The Chordoma Foundation serves as a resource for chordoma patients and families around the world, at any stage of their journey with chordoma. Our free and confidential Patient Navigation Service helps individuals facing chordoma overcome barriers to getting the best care possible – whether it’s finding the right doctors, understanding treatment options, or getting emotional support, Chordoma Foundation Patient Navigators are here to assist you.

Our Patient Navigators can:

  • Answer questions about chordoma
  • Provide information on treatment guidelines, experienced physicians, and treatment centers
  • Identify and provide information on clinical trials open to chordoma patients
  • Give referrals to programs and organizations that offer travel and lodging assistance, co-pay relief, and other benefits
  • Support requests and appeals to insurance companies
  • Connect chordoma patients and caregivers with others in the chordoma community

Request help from a Patient Navigator »

Chordoma Connections

Chordoma Connections is the Chordoma Foundation’s private online community where individuals affected by chordoma can come together to exchange information, share experiences, and support one another. Within the community, there are two private groups, one for caregivers of pediatric and adolescent patients and another for young adult patients and their significant others. Both private groups were created to meet the unique needs of the pediatric and young adult members of our chordoma community.

Chordoma Foundation Peer Connect program

The Chordoma Foundation has a free, confidential peer-to-peer support program that connects anyone touched by chordoma with another person whose experiences with chordoma are similar. Trained Peer Guides are available to support patients who are newly diagnosed, patients in active treatment, survivors, caregivers, family members, or friends.
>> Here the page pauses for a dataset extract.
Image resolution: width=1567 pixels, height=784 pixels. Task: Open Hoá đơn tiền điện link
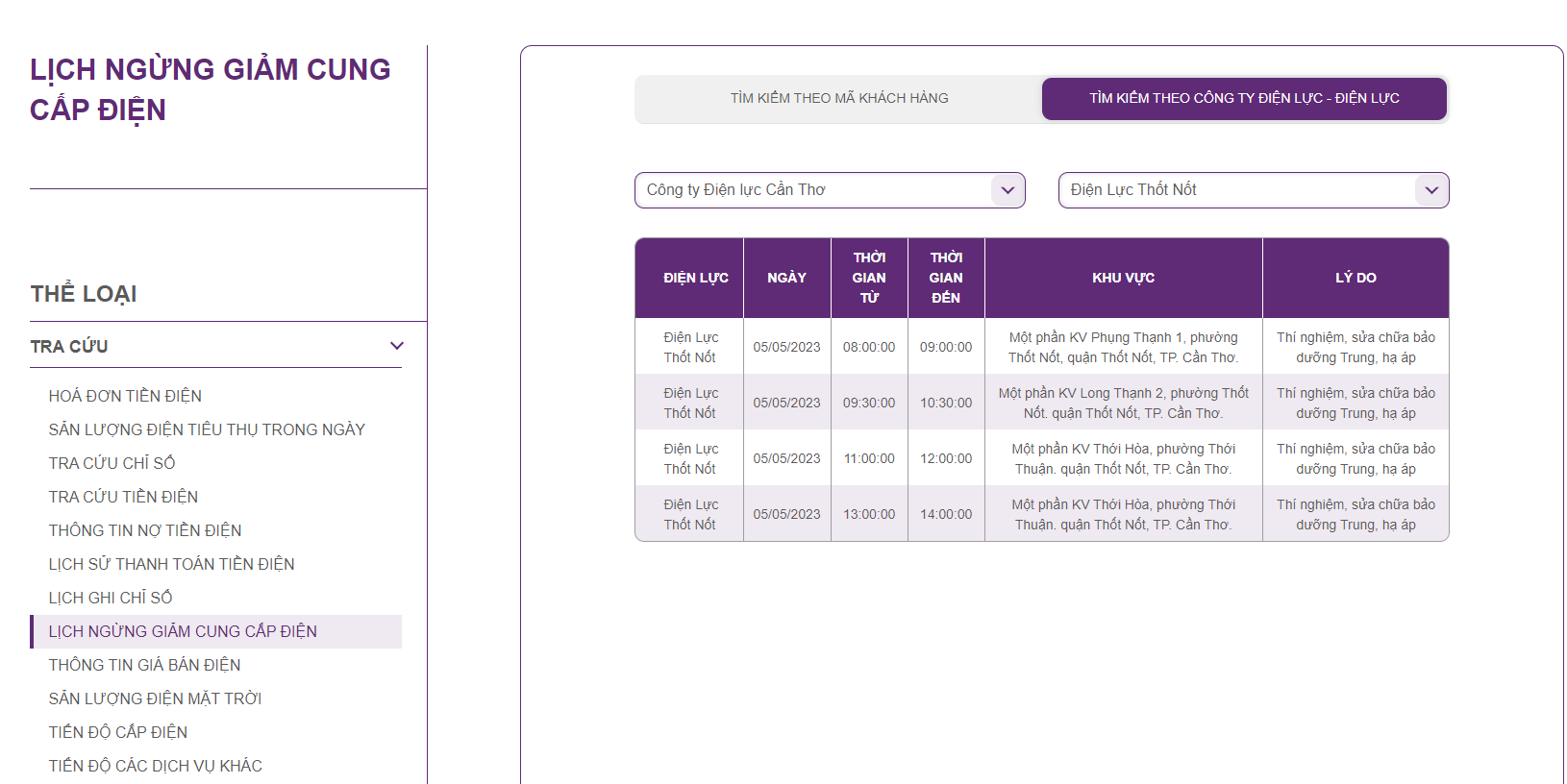click(x=125, y=396)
Get matched with a Peer Guide

If you’re interested in talking to someone who has been through a similar chordoma journey, Peer Connect can help. Once registered, we will match you with a trained Guide who has had a similar experience with chordoma and who has had to face many of the same challenges that you now face. All Guides are trained to provide a listening ear, serve as a sounding board, and, if requested, suggest helpful information and resources.* The connection between you and your assigned Guide may involve only a few phone calls, or it may develop into a longer relationship, whatever is most helpful for you.

Benefits of the Peer Connect program

  • Feel connected with others who understand your thoughts and feelings
  • Establish trusting relationships
  • Explore cancer resources
  • Gain coping and communication skills that can be helpful in advocating for your or your child’s treatment
  • Be heard and supported

*Peer Guides do not serve as health professionals and cannot provide medical advice. By participating in the Chordoma Foundation Peer Connect program, you acknowledge that you understand the program is for support purposes only and does not provide medical, legal, or psychological advice, diagnosis, or treatment. The Peer Connect program may provide helpful health-related information, but it is not intended to substitute for professional advice, diagnosis, or treatment.

Chordoma Survivors Support Group on Facebook

Newly diagnosed patients, chordoma survivors, and family members can connect with others in the chordoma community through a private Facebook group. This close-knit group exists to help answer questions, share personal experiences, and serve as encouragement throughout your journey with chordoma. Email approval from a group moderator is required simply to protect the privacy of the more than 1,800 members and prevent spammers from entering the private Facebook space. Please send an email briefly describing your relationship with chordoma to help@chordomasupport.org, and you will receive a reply from a group administrator. Please note: While many members of this Facebook group are involved with the Chordoma Foundation as volunteers and community advisors, the group is privately run and separate from the Foundation.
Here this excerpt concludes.